Total grassland area in MQ had an extremely significant positive correlation with number of livestock going to market, commodity rate, GDP, primary industry proportion, tertiary industry proportion, household density and levels of junior middle school education and university education (P < 0.01; Fig. 17). The HNPP in MQ had an extremely significant negative correlation with high coverage grassland area (P < 0.01). In XH, total grassland area had an extremely significant negative correlation with primary school education (P < 0.01), and rural area was extremely positively correlated with medium coverage grassland area (P < 0.01). In LQ, the total grassland area had an extremely significant positive correlation with high coverage grassland area, and an extremely significant negative correlation with medium coverage grassland area, number of livestock, secondary industry proportion and primary school education (P < 0.01). Temperature and medium coverage grassland area had an extremely significant negative correlation in LQ (P < 0.01).

Correlation analysis of climate and socioeconomic parameters.

Figure 17: Correlation analysis of climate and socioeconomic parameters.

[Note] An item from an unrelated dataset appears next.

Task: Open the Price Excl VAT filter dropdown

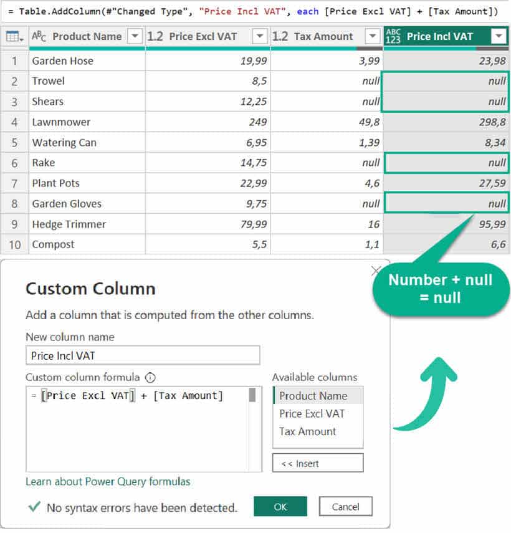Action: 260,36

Cult., Grass., U/R, H-G, M-G, L-G, T, P, Marketing, Stock, Commodity, Primary, Secondary, Tertiary, Population-D, Household-D, P-E, J-E, H-E and U-E represent cultivated land, grassland, urban–rural residential land, high coverage grassland, medium coverage grassland, low coverage grassland, temperature, precipitation, number of livestock going to market, total number of livestock, commodity rate, primary industry growth, secondary industry growth, tertiary industry growth, population density, household density, and levels of primary school education, junior middle school education, high school education and university education, respectively.

Discussion

Change characteristics of grassland degradation in adjacent areas

Grassland degradation has become an emerging topic in the fields of grassland management and environmental protection (Manssour, 2011). The three areas in this study had different change characteristics in grassland area and productivity from 1980 to 2018. In these 38 years, the total grassland area in Maqu County increased by 0.53% (1.16 hm2), decreased by 1.24% (43.23 hm2) in Luqu County and did not change significantly in Xiahe County. This indicated that in the three adjacent areas of the Gannan Prefecture, the grassland areas were quite different and should be studied separately. In the study, grassland ecosystem vulnerability was divided into three levels, namely high, medium and low coverage grassland areas.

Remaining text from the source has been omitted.